As members of the body of Christ, love is our purpose; it is the core of our identity. We are not abandoned, not fearful, not anxious. We are not to be judgemental or narrow-minded, self-righteous or uptight. For we make ourselves in the image of our god, and our god is gentle and wise, witty and loving, generous, forgiving, compassionate and kind.

During this season, these are things to ponder. And like the first disciples, while we ponder we must not wait with our eyes to the heavens. We must turn our gaze earthwards. We must leave the hilltop and return to our training ground, the Church, where we can gather together and sing and pray and listen for the Word. For it is in communities of faith that we learn to turn our eyes away from the empty skies and to see, really see, other people. It is in communities of faith that we are strengthened and equipped. And it is in communities of faith that we will see glimpses of the One we long for. For when we worship and work and pray together, and pay attention, “[e]very now and then, someone will say something that sounds a bit like him; every now and then, someone will do something that looks a bit like him”* and we will know that we are not alone.

Of course, there will be times, many times, in our lives that it will be hard to sense the presence of God. There will be times, many times, when our courage will fail and we will wonder again if God is absent. And yet we know that God is love – it is the faith in which we stand – and so we know, that as long as love is here, then God is in the house.

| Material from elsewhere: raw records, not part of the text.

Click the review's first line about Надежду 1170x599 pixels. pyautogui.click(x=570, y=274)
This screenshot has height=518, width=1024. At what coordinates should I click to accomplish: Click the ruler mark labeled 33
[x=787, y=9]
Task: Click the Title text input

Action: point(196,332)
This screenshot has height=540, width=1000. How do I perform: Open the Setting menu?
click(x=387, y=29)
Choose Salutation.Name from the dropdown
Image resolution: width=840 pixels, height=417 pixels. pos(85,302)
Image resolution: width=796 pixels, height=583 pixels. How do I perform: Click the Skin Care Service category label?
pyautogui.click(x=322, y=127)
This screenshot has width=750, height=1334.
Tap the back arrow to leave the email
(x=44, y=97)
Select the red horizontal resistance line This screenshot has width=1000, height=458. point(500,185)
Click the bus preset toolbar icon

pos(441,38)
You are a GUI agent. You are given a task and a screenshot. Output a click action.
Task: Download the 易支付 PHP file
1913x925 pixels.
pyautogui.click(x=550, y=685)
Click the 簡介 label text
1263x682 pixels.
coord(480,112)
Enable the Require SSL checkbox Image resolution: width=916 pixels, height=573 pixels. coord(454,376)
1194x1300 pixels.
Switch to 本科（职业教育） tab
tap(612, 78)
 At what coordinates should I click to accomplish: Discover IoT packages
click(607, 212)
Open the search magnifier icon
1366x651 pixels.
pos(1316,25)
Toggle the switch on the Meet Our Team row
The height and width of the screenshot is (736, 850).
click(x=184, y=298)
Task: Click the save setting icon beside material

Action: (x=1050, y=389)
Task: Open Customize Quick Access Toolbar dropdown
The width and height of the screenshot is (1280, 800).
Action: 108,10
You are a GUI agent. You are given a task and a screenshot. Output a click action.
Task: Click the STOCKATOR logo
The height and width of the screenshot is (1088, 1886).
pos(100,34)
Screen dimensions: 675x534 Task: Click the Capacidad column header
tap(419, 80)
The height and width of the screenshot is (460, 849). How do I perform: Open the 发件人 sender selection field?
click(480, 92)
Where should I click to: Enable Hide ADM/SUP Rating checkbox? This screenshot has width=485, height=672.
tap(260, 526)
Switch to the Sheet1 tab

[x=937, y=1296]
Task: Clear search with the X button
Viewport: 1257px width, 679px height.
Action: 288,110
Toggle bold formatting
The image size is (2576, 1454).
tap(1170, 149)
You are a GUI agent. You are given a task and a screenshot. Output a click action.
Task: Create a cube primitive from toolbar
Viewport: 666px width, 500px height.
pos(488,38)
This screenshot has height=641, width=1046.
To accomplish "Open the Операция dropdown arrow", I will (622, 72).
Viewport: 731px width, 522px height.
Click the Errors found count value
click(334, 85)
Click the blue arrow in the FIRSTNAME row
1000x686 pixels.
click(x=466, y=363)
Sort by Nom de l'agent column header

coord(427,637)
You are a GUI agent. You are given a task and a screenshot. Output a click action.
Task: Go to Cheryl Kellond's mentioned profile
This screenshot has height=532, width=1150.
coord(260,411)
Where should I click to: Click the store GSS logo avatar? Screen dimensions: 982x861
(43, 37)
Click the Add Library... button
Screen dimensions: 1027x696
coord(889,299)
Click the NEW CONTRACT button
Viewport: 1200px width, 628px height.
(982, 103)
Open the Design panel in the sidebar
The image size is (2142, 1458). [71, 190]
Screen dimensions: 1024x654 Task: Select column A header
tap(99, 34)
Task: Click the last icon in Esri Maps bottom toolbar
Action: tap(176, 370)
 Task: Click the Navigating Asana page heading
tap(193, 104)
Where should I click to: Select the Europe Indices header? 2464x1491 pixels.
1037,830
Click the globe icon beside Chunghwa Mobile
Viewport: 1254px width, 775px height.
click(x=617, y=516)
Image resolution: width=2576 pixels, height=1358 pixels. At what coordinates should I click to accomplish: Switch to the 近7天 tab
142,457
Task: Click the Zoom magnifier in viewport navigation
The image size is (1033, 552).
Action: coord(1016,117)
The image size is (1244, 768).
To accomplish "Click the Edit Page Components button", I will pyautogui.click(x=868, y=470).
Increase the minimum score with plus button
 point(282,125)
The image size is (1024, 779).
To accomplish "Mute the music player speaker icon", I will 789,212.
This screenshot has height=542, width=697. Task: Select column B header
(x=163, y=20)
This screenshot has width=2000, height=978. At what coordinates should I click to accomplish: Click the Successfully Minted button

So why do you stand looking up to heaven? Just look around you, brothers and sisters! Just look around! Ω

*Quoted from Barbara Brown Taylor (1998) ‘The day we were left behind’. Christianity Today. http://www.christianitytoday.com/ct/1998/may18/8t6046.html. Accessed 3 May 2015. Her thinking influenced this sermon, and the final paragraph paraphrases her final paragraph. This sermon was also influenced by Steve Chalke (2006) Intelligent Church (Grand Rapids, MI: Zondervan).